Rivista per le Medical Humanities

Paolo Marino Cattorini
rMH 4, 2007, 11-16


The stories, before the theories

Every human action, to be evaluated ethically, is always interpreted as part of a meaningful narrative. Narration is the first laboratory of a moral judgment, as every action is a form of text (with its historical con-text) to be read and understood. Aesthetic and narrative categories that are applied in clinical bioethics as ethical theories, are also conceptual translations of original stories (myths, visions of the world), regarding the destiny and role of human beings in the world, stories accepted as true before being formulated in an intellectual, clear and abstract form. Applied ethics looks like a literary criticism, which intertwines biographical plots with fundamental narrations.



Fabio Pusterla
rMH 4, 2007, 17-21


Words in the hospital

Starting from a personal experience lived during adolescence (the grave illness of his father, struck by a tumour in the brain, and the successive ten years of medical and surgical intervention), the author tries to analyse his difficult and critical relationship with the hospital as an institution and with traditional medicine.
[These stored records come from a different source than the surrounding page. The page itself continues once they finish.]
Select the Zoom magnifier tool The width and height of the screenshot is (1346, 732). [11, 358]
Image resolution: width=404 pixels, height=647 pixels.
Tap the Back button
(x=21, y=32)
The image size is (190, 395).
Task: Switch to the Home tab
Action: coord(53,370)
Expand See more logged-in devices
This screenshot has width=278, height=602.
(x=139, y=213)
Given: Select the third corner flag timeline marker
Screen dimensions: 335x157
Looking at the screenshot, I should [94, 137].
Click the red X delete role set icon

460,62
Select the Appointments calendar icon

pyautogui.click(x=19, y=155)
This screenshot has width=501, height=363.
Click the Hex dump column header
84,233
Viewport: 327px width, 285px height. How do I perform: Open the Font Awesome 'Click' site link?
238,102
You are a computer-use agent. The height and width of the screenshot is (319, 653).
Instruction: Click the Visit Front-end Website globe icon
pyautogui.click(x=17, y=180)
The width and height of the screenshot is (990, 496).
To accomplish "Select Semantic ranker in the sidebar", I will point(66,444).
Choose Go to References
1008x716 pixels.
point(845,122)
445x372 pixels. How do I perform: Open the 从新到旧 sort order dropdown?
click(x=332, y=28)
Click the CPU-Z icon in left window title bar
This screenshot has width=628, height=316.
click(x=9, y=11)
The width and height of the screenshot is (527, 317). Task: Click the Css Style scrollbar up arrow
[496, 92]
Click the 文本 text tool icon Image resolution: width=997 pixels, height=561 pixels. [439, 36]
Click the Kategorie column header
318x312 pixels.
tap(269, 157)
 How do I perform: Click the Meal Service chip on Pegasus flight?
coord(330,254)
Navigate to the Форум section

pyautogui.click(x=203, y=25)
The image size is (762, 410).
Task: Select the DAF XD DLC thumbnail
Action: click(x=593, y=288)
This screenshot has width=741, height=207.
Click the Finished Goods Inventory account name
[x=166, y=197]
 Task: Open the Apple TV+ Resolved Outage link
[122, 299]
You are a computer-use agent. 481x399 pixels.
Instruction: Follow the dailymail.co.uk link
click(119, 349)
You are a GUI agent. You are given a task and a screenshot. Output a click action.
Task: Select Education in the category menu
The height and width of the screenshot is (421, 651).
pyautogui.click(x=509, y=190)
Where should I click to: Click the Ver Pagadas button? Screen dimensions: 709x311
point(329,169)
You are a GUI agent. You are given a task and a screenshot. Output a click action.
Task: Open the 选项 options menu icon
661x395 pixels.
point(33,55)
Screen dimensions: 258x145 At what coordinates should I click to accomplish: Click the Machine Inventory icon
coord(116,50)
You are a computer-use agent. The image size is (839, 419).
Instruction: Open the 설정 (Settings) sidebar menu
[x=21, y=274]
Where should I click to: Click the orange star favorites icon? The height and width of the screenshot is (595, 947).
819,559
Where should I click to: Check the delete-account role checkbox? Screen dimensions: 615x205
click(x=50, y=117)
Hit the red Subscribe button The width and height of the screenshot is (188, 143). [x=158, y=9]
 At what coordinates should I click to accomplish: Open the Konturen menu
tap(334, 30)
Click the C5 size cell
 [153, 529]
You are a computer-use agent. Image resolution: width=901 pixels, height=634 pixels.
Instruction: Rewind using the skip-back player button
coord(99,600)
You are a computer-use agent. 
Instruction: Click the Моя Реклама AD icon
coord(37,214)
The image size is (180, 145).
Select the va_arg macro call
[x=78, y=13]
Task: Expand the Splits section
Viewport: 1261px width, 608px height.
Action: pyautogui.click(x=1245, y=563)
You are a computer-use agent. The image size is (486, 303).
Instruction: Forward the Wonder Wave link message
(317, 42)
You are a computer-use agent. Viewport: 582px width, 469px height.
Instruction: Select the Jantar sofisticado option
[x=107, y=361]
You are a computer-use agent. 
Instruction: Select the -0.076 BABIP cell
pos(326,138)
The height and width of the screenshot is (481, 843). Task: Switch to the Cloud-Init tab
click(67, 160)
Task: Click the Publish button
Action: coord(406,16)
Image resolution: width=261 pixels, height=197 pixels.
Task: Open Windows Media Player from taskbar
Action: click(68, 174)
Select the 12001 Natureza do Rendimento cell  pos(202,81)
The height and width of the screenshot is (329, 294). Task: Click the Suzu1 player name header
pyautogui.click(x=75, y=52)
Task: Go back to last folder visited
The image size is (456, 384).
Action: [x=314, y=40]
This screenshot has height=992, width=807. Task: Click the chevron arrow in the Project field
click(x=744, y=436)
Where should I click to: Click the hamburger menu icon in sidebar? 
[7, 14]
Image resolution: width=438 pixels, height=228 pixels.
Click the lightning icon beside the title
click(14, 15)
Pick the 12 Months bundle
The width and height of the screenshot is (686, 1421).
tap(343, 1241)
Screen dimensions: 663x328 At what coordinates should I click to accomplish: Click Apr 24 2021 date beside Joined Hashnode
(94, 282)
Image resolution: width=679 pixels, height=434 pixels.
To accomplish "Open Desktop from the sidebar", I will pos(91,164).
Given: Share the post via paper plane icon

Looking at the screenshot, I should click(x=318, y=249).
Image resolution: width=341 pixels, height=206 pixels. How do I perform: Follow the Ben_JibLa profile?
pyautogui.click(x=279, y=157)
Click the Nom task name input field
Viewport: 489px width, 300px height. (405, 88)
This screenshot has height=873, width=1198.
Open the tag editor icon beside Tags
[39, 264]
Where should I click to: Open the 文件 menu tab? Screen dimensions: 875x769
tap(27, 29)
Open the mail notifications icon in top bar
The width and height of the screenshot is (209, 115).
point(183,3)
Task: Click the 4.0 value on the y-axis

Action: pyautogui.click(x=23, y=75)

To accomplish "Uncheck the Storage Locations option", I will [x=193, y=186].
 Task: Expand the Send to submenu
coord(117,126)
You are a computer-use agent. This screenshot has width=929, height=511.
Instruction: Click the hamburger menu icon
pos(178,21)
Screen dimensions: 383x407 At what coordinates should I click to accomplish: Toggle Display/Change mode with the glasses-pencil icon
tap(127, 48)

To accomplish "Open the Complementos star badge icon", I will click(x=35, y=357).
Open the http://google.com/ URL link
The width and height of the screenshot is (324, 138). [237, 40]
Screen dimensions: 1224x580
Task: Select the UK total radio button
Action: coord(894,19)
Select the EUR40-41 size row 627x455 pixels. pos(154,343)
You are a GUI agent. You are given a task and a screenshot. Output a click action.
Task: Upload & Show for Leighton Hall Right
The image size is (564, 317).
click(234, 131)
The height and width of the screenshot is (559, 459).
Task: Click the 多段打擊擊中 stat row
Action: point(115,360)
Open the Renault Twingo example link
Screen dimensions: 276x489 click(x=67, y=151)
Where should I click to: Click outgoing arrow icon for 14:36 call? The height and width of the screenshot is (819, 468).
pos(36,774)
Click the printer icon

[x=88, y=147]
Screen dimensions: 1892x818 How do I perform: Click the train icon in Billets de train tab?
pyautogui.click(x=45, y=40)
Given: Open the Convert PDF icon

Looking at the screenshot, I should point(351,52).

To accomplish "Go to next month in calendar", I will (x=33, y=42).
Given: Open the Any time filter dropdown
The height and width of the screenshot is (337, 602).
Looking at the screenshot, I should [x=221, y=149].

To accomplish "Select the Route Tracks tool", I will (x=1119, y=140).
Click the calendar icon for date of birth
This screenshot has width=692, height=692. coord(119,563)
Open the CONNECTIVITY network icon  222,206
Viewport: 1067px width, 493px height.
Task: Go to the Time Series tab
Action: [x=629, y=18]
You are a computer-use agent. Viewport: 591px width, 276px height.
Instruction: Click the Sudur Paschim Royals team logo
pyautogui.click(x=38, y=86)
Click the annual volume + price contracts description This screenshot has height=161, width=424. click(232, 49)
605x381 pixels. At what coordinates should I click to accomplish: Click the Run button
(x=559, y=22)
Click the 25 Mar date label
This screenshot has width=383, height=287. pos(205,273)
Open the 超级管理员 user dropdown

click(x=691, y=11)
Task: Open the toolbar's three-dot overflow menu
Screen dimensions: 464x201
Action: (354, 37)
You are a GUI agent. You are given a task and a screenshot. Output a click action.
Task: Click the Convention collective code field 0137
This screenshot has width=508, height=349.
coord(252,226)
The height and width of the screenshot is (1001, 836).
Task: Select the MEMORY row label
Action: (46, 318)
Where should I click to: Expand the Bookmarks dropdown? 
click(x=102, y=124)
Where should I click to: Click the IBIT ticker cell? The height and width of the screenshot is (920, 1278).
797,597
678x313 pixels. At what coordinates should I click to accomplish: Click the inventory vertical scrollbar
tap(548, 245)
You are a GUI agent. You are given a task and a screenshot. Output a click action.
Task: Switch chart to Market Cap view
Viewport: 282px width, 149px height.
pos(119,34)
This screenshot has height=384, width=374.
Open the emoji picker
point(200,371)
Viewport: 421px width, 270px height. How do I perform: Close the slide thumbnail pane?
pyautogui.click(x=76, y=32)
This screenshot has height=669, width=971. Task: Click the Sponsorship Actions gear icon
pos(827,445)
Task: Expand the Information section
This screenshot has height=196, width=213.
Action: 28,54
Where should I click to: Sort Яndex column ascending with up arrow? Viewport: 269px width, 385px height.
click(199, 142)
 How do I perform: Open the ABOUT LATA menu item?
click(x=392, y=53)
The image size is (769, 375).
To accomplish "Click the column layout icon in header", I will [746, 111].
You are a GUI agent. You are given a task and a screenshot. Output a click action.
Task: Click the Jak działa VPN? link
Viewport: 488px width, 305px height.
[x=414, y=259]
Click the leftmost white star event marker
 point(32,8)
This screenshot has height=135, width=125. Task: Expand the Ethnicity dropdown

The narration of the medical and surgical mishaps experienced by the protagonist, and of his physiological reactions and his subjection to the neurosurgeon, tries to point out some objective risks: that relating to the militarization in caretaking which prevents the patient to nurture a balanced rapport with his sickness, and that relating to the economical aspects which are related to a medicine which is increasingly more dependant on advanced technology. The text is nonetheless characterised by its narrative characteristic.



Gilberto Isella
rMH 4, 2007, 22-34


Poetic intertwinings around suffering

Western poetry, starting with the Greeks, is profoundly rooted in suffering. One of the major interpreters of cosmic suffering, in the modern age, was Leopardi. His pessimistic vision of life was significantly developed between the decadent and nihilistic movements of the Eighteen and Nineteen hundreds. From that moment, poets gave more and more space to figures and metaphors representing physical and existential distress of the disillusioned human being, deprived of solid metaphysical horizons. Attention towards the body, the living in general, represents a change in prospective in the contemporary poetic representation of pain. A particular interest in corporeity is found in female poetry. The phenomenology of sufferance is a primary subject. also in the poetic experience of Gilberto Isella.



Ruggero D'Alessandro
rMH 4, 2007, 41-45


The extreme metaphor

Two months after the death of the great filmmaker, Ingmar Bergman, a short analysis of Cries and Whispers (1973) could be interesting. The film depicts the final days of Agnes who is suffering from cancer. For the atmospheric setting: a castle in the Swedish countryside at the end of XIX century and the relationship between the Agnes’s sisters, the director stays within a restricted blood – like palette of colours – becoming a pictorial metaphor for death. The dialogues are dramatic, usual for Bergman, and Agnes’s equally dramatic crises before dying, arouses only aversion in her sisters; both afraid she might die, but also hoping she does. Only the servant is able to offer tenderness and human solidarity. What’s the meaning of existence? To be saved by giving one’s body and soul. As in so many works by Bergman the great items of death, pain, fear to leave the earth and selfishness, come into being in Cries and Whispers.



Gianfranco Domenighetti
rMH 4, 2007, 75-79


The future of the health care system

The process of medicalization within life and society, and in particular the one based upon the diffusion of technological innovation and the industrial construction of illnesses, induces an inflated growth in demands and consumption, with important consequences for the future financial capacities in mortgage expenses and therefore the durability of «universal» sanitary systems. Beyond this dynamic of expanding demands there is another, opposite dynamic, consequent of the globalisation of the economy, which will create further difficulties in the raising of the necessary financial support of the «welfare» system. Politics of rationalization, of implicit or explicit rationing, of definition of access priorities, are therefore inevitable. The new models which will preside over «tragic choices» will be based on clinical and economic efficiency. However pragmatic solutions will be decisive in allowing the individuals to have an «exit» worthy, fair, fitting, due and necessary when «catastrophic» individual situations call for «compassion» and «hope», and not only on economic and clinic efficiency, or even the capacity to pay.